Moskau beklagt insbesondere, dass etwa durch Strafmaßnahmen gegen die staatliche russische Landwirtschaftsbank der Export eigenen Getreides und Düngers in gewünschtem Umfang nicht abgewickelt werden könne. Probleme gibt es demnach auch bei der Versicherung der Frachten.
Die Blockade der Getreideausfuhren war erst am 22. Juli 2022 durch das Abkommen beendet worden. Die Vereinbarung hatte eine monatelange russische Seeblockade ukrainischer Schwarzmeerhäfen beendet. Die Vereinten Nationen forderten alle Parteien dazu auf, die Vereinbarung zu verlängern, um die globale Ernährungssicherheit zu gewährleisten.
Baerbock: Niemand darf bei Angriffskrieg straflos bleiben
Auf internationaler Ebene gehen indes die Bestrebungen weiter, Russland für seinen Angriffskrieg zur Verantwortung zu ziehen.
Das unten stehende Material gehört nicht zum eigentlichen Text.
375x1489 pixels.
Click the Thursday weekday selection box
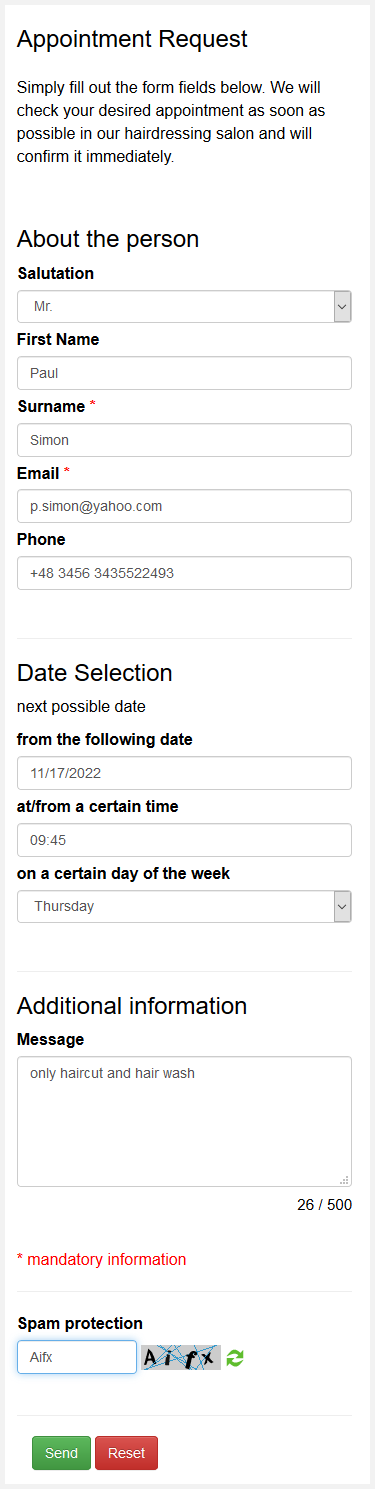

Außenministerin Annalena Baerbock setzt auf eine Reform des Völkerrechts, damit Urheber eines Angriffskriegs wie der russische Präsident Putin zur Rechenschaft gezogen werden. «Niemand darf im 21. Jahrhundert einen Angriffskrieg führen und straflos bleiben», forderte die Grünen-Politikerin am Sonntag vor einer Reise nach New York. Dort will sie bei den Vereinten Nationen (UN) an einem Festakt zum 25. Jahrestag der Gründung des Internationalen Strafgerichtshofs (IStGH) teilnehmen. Zudem ist eine Rede im UN-Sicherheitsrat geplant.
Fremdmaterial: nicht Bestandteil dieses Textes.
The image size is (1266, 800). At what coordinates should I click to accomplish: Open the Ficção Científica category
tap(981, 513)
«In den Augen der Täter ist der IStGH schon jetzt ein scharfes Schwert», sagte Baerbock. In den Augen der Opfer sei er die Hoffnung darauf, dass ihr Leid nicht ungestraft bleibe. «Deshalb schmerzt eine Lücke in der Strafverfolgung besonders», sagte die Ministerin. Bei Verbrechen der Aggression gegen «das kostbarste Gut, das wir haben: unseren Frieden» seien die Hürden für eine Strafverfolgung noch zu hoch. «Deshalb wollen wir gemeinsam mit Partnern das Völkerrecht weiterentwickeln, so dass es unseren Realitäten im 21. Jahrhundert gerecht wird.»
Baerbock hatte schon im Januar bei einem Besuch am Sitz des Gerichts im niederländischen Den Haag vorgeschlagen, dessen rechtliche Grundlagen so zu ändern, dass auch der Tatbestand des Angriffskriegs uneingeschränkt verfolgt werden kann. So soll es ausreichen, wenn der Opferstaat einer Aggression unter die Jurisdiktion des Gerichtshofes fällt. Derzeit kann nur der UN-Sicherheitsrat den Fall dem Gericht übertragen, da weder Russland noch die Ukraine Vertragspartner sind. Als Ständiges Mitglied hat Russland im Sicherheitsrat ein Vetorecht.
Was heute wichtig wird
In der Ukraine läuft die Gegenoffensive zur Befreiung der von Russland besetzten Gebiete im Osten und im Süden des Landes weiter. Vor allem wegen der Verminung der Gebiete und der Panzersperren an den russischen Verteidigungslinien ist Kiew allerdings bisher kein Durchbruch gelungen.